> **Gestellte Aufgabe 1**:
Kannst du aus den Zeilen der Daten unten den Abschnitt wortgetreu wiedergeben, der mit der Zeile beginnt, die „will [417, 196].“ enthält, und bis zum Ende der Zeilen reicht, beide Enden eingeschlossen?

> **Dokumentauszug**:
---

Erhebliche praktische Bedeutung haben die Fälle eines vom Erblasser angeordneten Ausschlusses der Auseinandersetzung, wenn bspw. der Erblasser die Veräußerung einer Immobilie verhindern möchte, die durch den Ehegatten, der nicht Erbe ist, noch weiter genutzt werden soll. Auch mit dem Ziel des Erhalts eines Unternehmens kann die Anordnung erfolgen. Der Erblasser kann die Auseinandersetzung des gesamten Nachlasses oder einzelner Nachlassgegenstände auf Dauer oder für einen bestimmten Zeitraum ausschließen (§ 2044 Abs. 1 BGB). Weil mit der Anordnung des Erblassers aber lediglich der Anspruch jedes Miterben auf Auseinandersetzung ausgeschlossen wird (§ 2042 Abs. 1 BGB) - d.h. kein Miterbe kann die Auseinandersetzung gegen den Willen der übrigen Miterben betreiben -, können die Miterben nach § 2040 Abs. 1 BGB über den Nachlass weiter verfügen und entgegen der Anordnung des Erblassers die sofortige Auseinandersetzung vornehmen. Will der Erblasser eine Umgehung seiner Anordnung verhindern, muss er eine Testamentsvollstreckung anordnen. Der Testamentsvollstrecker muss sich an die Anordnung des Erblassers halten, wobei auch hier nicht ausgeschlossen ist, dass sich der Testamentsvollstrecker mit den Erben auf eine sofortige Auseinandersetzung einigt (BGHZ 40, 115, 118).
Der Erblasser kann keinen zeitlich unbegrenzten Ausschluss der Auseinandersetzung anordnen. Nach § 2044 Abs. 2 S. 1 BGB wird das Verbot 30 Jahre nach Eintritt des Erbfalls unwirksam, sofern der Erblasser die Aufhebung nicht vom Eintritt bestimmter Ereignisse abhängig macht. Ferner wird die Anordnung beim Tod eines Miterben, bei Eintritt eines wichtigen Grundes (§§ 2044 Abs. 1 S. 2, 749 Abs. 2 BGB) wie der Eintritt der Volljährigkeit eines minderjährigen Erben (§ 1629a Abs. 4 BGB) außer Kraft gesetzt, sofern nicht etwas anderes angeordnet wurde (§§ 2044 Abs. 1 S. 2, BGB). Wirkungslos ist die Anordnung auch gegenüber Gläubigern des Erben - sofern der Erbteil auf Grund eines endgültig vollstreckbaren Titels gepfändet wurde - und in der Insolvenz des Miterben (§ 84 Abs. 2 InsO).

---

> **Angezeigte Daten**:
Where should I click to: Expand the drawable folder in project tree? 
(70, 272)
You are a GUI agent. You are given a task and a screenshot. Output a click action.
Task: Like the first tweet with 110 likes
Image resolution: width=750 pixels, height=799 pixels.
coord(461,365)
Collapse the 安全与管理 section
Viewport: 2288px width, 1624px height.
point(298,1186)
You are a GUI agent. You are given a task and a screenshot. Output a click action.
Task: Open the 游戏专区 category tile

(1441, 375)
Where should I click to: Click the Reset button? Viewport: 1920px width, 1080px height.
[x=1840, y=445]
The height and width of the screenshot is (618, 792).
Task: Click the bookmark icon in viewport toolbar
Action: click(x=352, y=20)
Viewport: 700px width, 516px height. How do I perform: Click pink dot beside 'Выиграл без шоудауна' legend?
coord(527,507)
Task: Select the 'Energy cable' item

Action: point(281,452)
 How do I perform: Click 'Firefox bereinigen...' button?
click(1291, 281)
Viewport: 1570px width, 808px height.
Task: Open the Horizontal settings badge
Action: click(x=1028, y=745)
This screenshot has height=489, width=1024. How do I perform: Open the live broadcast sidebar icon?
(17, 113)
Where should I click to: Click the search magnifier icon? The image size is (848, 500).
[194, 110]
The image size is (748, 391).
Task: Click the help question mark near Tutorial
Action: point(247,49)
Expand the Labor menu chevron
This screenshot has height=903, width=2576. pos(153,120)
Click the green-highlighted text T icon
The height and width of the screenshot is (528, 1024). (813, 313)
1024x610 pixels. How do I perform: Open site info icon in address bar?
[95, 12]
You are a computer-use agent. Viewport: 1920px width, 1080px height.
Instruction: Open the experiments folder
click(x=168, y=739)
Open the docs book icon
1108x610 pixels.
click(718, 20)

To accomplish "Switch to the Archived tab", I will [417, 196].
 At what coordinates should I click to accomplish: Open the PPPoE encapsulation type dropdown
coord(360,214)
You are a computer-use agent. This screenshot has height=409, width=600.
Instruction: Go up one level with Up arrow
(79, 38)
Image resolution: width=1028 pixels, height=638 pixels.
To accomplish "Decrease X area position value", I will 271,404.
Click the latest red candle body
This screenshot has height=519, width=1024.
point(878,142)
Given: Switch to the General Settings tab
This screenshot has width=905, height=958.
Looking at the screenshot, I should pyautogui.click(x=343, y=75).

---

> **Gestellte Aufgabe 2**:
Wie lautet der Abschnitt des Dokumentauszugs, der mit den Worten beginnt, die „Der Erblasser kann keinen“ enthalten, und mit „Abs. 2 InsO).“ endet, wenn du ihn aktualisierst und dabei „Gläubigern“ durch „Kreditgebern“ ersetzt?

> **Fertige Antwort 1**:
To accomplish "Switch to the Archived tab", I will [417, 196].
 At what coordinates should I click to accomplish: Open the PPPoE encapsulation type dropdown
coord(360,214)
You are a computer-use agent. This screenshot has height=409, width=600.
Instruction: Go up one level with Up arrow
(79, 38)
Image resolution: width=1028 pixels, height=638 pixels.
To accomplish "Decrease X area position value", I will 271,404.
Click the latest red candle body
This screenshot has height=519, width=1024.
point(878,142)
Given: Switch to the General Settings tab
This screenshot has width=905, height=958.
Looking at the screenshot, I should pyautogui.click(x=343, y=75).

> **Fertige Antwort 2**:
Der Erblasser kann keinen zeitlich unbegrenzten Ausschluss der Auseinandersetzung anordnen. Nach § 2044 Abs. 2 S. 1 BGB wird das Verbot 30 Jahre nach Eintritt des Erbfalls unwirksam, sofern der Erblasser die Aufhebung nicht vom Eintritt bestimmter Ereignisse abhängig macht. Ferner wird die Anordnung beim Tod eines Miterben, bei Eintritt eines wichtigen Grundes (§§ 2044 Abs. 1 S. 2, 749 Abs. 2 BGB) wie der Eintritt der Volljährigkeit eines minderjährigen Erben (§ 1629a Abs. 4 BGB) außer Kraft gesetzt, sofern nicht etwas anderes angeordnet wurde (§§ 2044 Abs. 1 S. 2, BGB). Wirkungslos ist die Anordnung auch gegenüber Kreditgebern des Erben - sofern der Erbteil auf Grund eines endgültig vollstreckbaren Titels gepfändet wurde - und in der Insolvenz des Miterben (§ 84 Abs. 2 InsO).